Picture this: A balding, middle-aged man is mowing his lawn while examining the finer things life has provided him. He sees a gleaming automobile, a new grill and a massive home while his wife smiles and his children prance in the background. “How do I do it?” the man haughtily quips to the viewer. His face drains of color as he mutters the painful truth college students know all too well. “I’m in debt up to my eyeballs.”
The Department of Education recently announced that due to a revision in eligibility requirements to the oft-utilized Pell Grant, some 90,000 students would be stricken from the rolls of recipients. According to an Associated Press interview with Brian Fitzgerald, staff director of the Advisory Committee on Financial Assistance, “it would [also] cause about one million prospective Pell Grant recipients to have their eligibility reduced by an average of $300.”
Though the deduction alone won’t break the bank for many college students, the shortsightedness of the Department of Education and President Bush’s broken promises won’t provide much superglue to help the matter.
The Department of Education’s revised procedure to determine worthiness is based on new state and local tax information concerning “low- and middle-income families,” according to Terry Hartle, Senior Vice President of the American Council on Education. Years ago, taxes were much higher than they currently are, so once the formula was updated by the Department of Education it was decided that families must “have more income available to pay college expenses than they [once] did,” according to an AP article.
What seems like logical mathematics-taxes go down, people take home more net pay-is actually a sign of laziness and incompetence by the Department of Education. The formulas to determine who can receive a Pell Grant are supposed to be updated on a regular basis. According to Hartle, this hasn’t happened for the last 15 years.
That means parents and students trying to carry the costly burden of attending college now must also bear the brunt of a load thrown on them by the Department of Education-a load that has been building steadily for more than a decade.
The Pell Grant program, which was introduced in the mid-1970s, has grown in popularity over the years.
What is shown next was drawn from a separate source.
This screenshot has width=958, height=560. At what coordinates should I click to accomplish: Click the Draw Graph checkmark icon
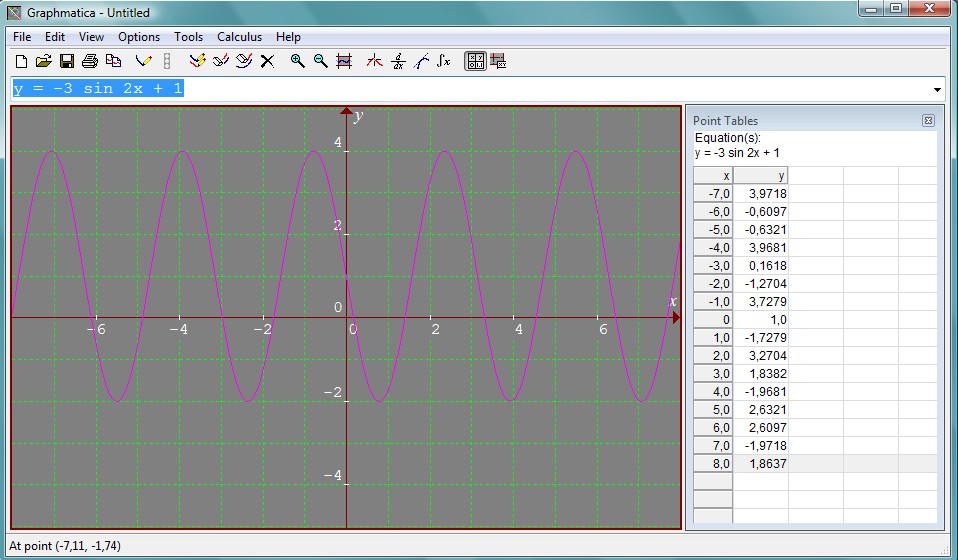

According to the article, a third of college students receive aid under the program’s umbrella, and “19 of 20 Pell Grant recipients have annual family income… of less than $35,000.”
So the department’s logical math, though correct, was illogically implemented and quickly projected onto the shoulders of cash-strapped families with little warning.
These families also saw tuition costs rise last year at the rate of 10.5 percent for four-year public schools, 8.7 percent for two-year public colleges and 6 percent for private universities, according to College Board statistics cited in the article.
These increases have left the average college student with $17,000 in debt, even though students may be forced to work longer hours during school or to borrow money elsewhere in order to chisel away at their burgeoning loans.